John Caner, director of the Downtown Berkeley Association, pointed out that the recent daytime rallies had not resulted in property damage, but the one nighttime rally had.

“Pushing the problems onto the city is not the solution,” said Caner.

The university has tried to schedule speakers, such as Ann Coulter and David Horowitz, during the day but has gotten pushback from the student groups organizing the events. The Berkeley College Republicans and Young America’s Foundation are suing UC Berkeley for setting limits on when speakers can appear, claiming that the university does not treat liberal speakers that way. When the College Republicans announced in July they had invited Shapiro to campus, they said they saw the event as a “test case” for the university.
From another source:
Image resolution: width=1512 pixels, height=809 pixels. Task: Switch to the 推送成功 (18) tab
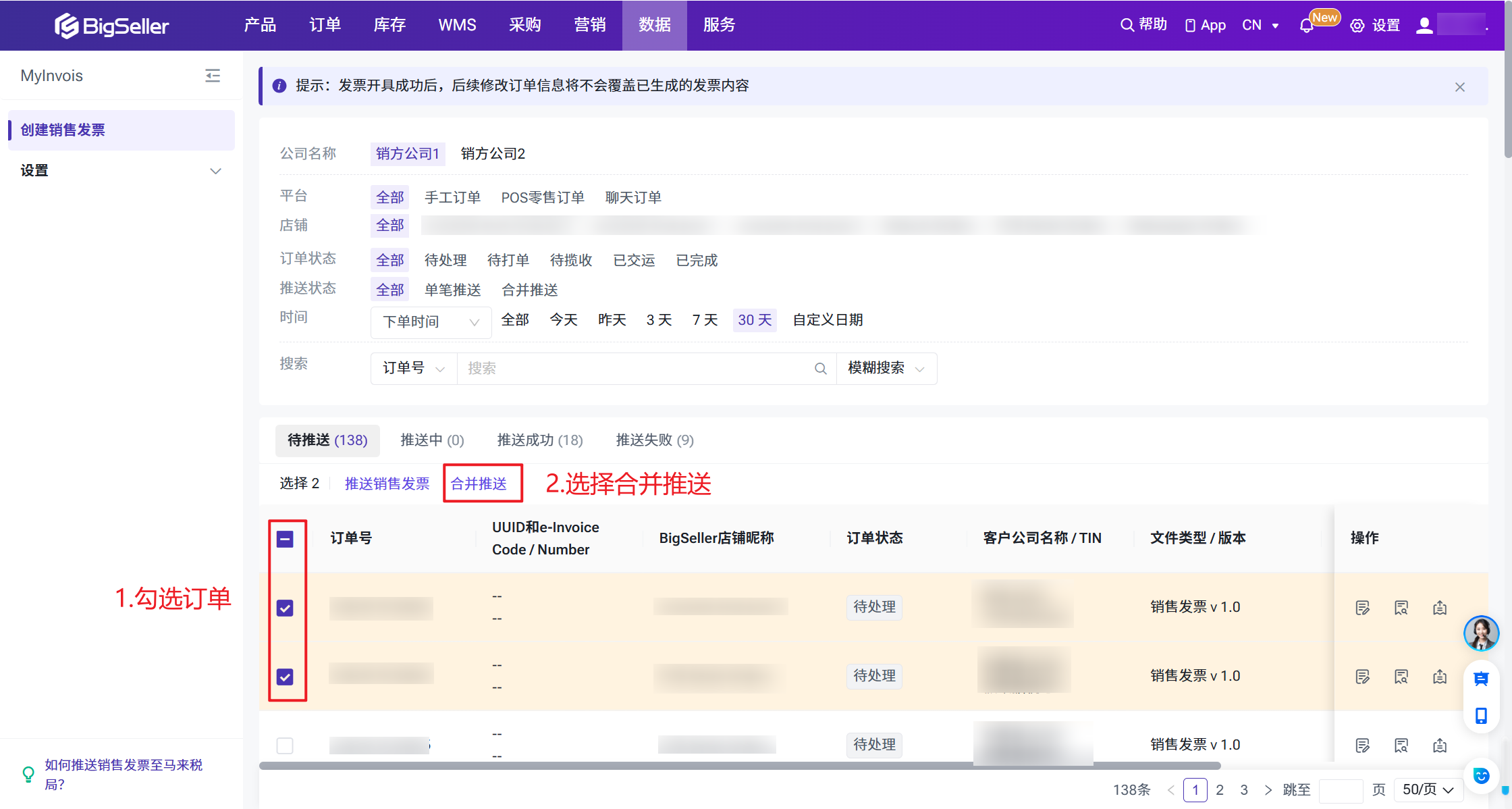coord(539,440)
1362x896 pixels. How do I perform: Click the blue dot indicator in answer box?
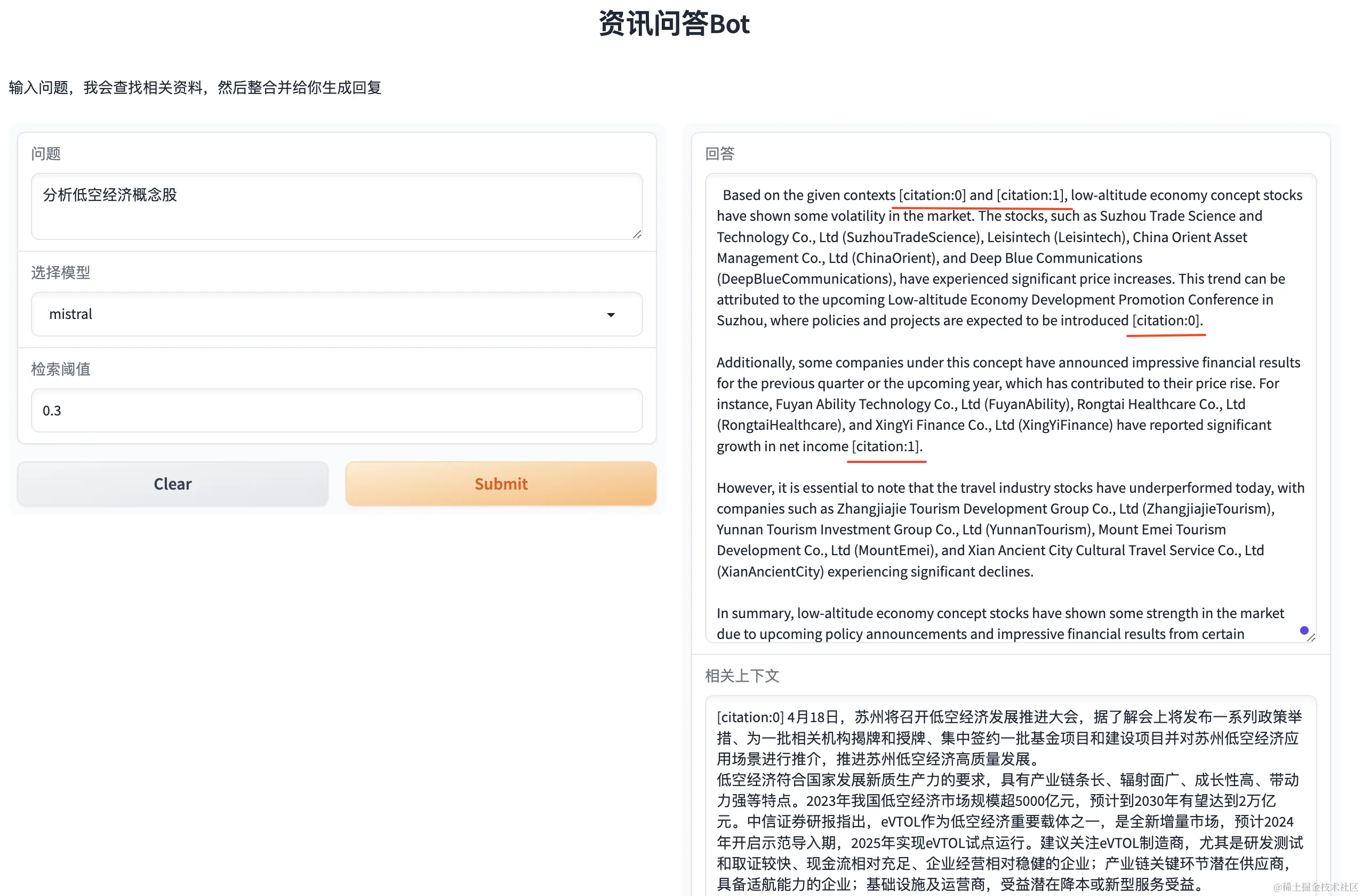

When Cal determined no free venues were available for the speaker at the time students had requested, UC officials agreed to pay for Shapiro to talk at Zellerbach Hall. UC is fronting the rental costs of the hall, which range from $12,000 to $13,500, depending on the size of the audience. The Berkeley College Republicans are expected to pay for security, a fee that could reach $9,000. In the past, outside groups have fronted the money to BCR.

Zellerbach Hall can hold 2,000 people but UC is closing off some of the balconies as a safety precaution so only about 1,000 people will be able to see Shapiro.


Berkeley and UC police are planning on having a strong presence on and around campus during Shapiro’s talk. The Berkeley City Council is scheduled to meet Tuesday at 3 p.m. to consider allowing police to use pepper spray as part of its crowd-control measures. A 1997 Berkeley law bans using pepper spray for that purpose.

The five protests in Berkeley this year have been costly for the city, and it is money City Councilwoman Sophie Hahn said could have been spent on other pressing needs, like creating more temporary housing for those without permanent shelter. City officials estimate Berkeley has spent $500,000 so far in police overtime and other costs on the protests of Feb. 1, March 4, April 15, April 27, and August 27.

In addition to Shapiro’s appearance on Thursday, a conservative UC Berkeley publication, the Berkeley Patriot, is planning to host four days of speakers starting Sept. 24. Final details about the week and who is exactly coming have not been released. So far, Milo Yiannopoulos has said he is coming, and the conservative author Ann Coulter and Steve Bannon, the former White House advisor who has returned to Breitbart News have apparently been invited.

Arreguín has called on UC Berkeley to cancel Yiannopoulos’ appearance although he said Monday he did not expect that to happen.